## [Text segment]
+++
= List of colleges in Alberta =

Colleges in Alberta may refer to several types of educational institutions. College in Canada most commonly refers to a career-oriented post-secondary institution that provides vocational education or education in applied arts, applied technology and applied science. These publicly funded institutions are known as comprehensive community colleges and polytechnic institutions and provide apprenticeships, certificates, and diploma programs. Comprehensive community colleges may also provide undergraduate programs in collaboration with a university, while polytechnic institutions may also provide select undergraduate programs approved by the provincial government.

In addition to publicly funded institutions, several privately funded post-secondary institutions also use the term college in their name. This includes private career colleges licensed by the province, faith-based institutions, and several other types of post-secondary institutions.

==Public institutions==
All publicly funded post-secondary institutions, including comprehensive community colleges, polytechnic institutions, and other institutions like the Banff Centre are governed under provincial legislation called the Post-secondary Learning Act.

===Comprehensive community colleges===
Comprehensive community colleges are publicly funded post-secondary institutions with a focus on providing vocational skills in specific fields, as well as providing continuing education programs and academic upgrading needed for admission into other institutions (like universities in Alberta). These institutions may conduct research that supports economic and social development in their region.
+++
(Stored data entries)
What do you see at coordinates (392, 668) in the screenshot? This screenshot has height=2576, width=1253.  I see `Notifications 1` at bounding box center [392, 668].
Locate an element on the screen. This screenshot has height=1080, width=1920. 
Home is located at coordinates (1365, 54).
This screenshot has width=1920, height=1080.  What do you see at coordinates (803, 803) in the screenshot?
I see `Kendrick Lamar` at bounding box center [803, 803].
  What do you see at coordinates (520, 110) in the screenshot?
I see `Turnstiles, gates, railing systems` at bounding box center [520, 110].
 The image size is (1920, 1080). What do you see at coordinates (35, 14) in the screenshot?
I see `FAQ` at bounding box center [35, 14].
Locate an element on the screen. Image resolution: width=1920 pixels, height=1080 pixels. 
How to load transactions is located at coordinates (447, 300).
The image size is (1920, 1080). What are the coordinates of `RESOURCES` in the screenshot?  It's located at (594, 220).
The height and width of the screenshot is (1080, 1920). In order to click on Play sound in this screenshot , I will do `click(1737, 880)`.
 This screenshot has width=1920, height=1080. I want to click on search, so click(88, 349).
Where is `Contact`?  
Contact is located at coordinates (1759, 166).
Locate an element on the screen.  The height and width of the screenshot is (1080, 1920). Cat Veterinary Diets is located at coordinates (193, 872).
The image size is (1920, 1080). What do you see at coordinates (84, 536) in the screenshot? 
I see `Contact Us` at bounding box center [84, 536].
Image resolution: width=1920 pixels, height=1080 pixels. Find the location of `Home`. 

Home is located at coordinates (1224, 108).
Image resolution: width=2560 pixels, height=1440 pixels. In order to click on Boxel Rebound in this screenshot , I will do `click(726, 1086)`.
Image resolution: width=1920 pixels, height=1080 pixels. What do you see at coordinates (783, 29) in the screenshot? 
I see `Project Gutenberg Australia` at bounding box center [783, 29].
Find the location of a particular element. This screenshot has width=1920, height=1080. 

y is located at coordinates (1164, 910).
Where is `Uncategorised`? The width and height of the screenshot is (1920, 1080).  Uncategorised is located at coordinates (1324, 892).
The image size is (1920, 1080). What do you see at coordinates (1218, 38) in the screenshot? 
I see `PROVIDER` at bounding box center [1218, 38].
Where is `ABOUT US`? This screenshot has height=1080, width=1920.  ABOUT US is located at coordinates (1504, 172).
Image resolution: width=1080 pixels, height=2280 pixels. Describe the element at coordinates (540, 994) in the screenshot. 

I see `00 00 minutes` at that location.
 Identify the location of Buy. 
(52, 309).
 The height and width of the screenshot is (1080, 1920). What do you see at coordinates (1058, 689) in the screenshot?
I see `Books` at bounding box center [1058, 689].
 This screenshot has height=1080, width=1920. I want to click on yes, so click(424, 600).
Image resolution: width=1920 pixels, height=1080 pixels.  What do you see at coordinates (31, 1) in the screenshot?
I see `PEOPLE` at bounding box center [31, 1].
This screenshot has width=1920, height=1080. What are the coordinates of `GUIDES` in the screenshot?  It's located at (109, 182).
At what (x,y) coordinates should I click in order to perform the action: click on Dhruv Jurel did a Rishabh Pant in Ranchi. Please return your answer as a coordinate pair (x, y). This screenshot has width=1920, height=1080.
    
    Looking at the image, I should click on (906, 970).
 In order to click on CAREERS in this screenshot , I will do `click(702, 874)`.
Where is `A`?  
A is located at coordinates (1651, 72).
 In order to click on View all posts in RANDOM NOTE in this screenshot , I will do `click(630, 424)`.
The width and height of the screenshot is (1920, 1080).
+++
## [Activities]
• A. List the kinds of programs that the article on colleges in Alberta says comprehensive community colleges and polytechnic institutions provide.
• B. In the article on colleges in Alberta, what provincial legislation governs all publicly funded post-secondary institutions?
• C. Write the next part of the article on colleges in Alberta, picking up after its last sentence.

## [Responses by task]
• A. Apprenticeships, certificates, and diploma programs.

• B. The Post-secondary Learning Act.

• C.
These institutions provide certificate and diploma programs. These institutions may also provide apprenticeships for technical training programs and undergraduate programs in collaboration with a university.

The following is a list of publicly funded comprehensive community colleges:

| Institution | Main campus | Primary geographic service area | Founded |
|---|---|---|---|
| Bow Valley College | Calgary | Calgary Metropolitan Region | 1965 |
| Keyano College | Fort McMurray | Northeastern Alberta | 1965 |
| Lakeland College | Lloydminster | East Central Alberta | 1913 |
| Medicine Hat College | Medicine Hat | Southeastern Alberta | 1965 |
| NorQuest College | Edmonton | Edmonton Metropolitan Region | 1965 |
| Northern Lakes College | Slave Lake | North Central Alberta | 1999 |
| Olds College | Olds | Central Alberta | 1913 |
| Portage College | Lac La Biche | East Central Alberta | 1968 |

===Polytechnic institutions===
Polytechnic institutions are publicly funded post-secondary institutions with a focus on industry and vocational training, as well as technical programming. These institutions also provide programs for academic upgrading and continuing education programs. These institutions may conduct research and scholarly activities that align with the credentials they offer or are focused on strengthening economic development in the province.

These institutions provide apprenticeships, certificate, and diploma programs. These institutions may also provide select undergraduate programs approved by the provincial government.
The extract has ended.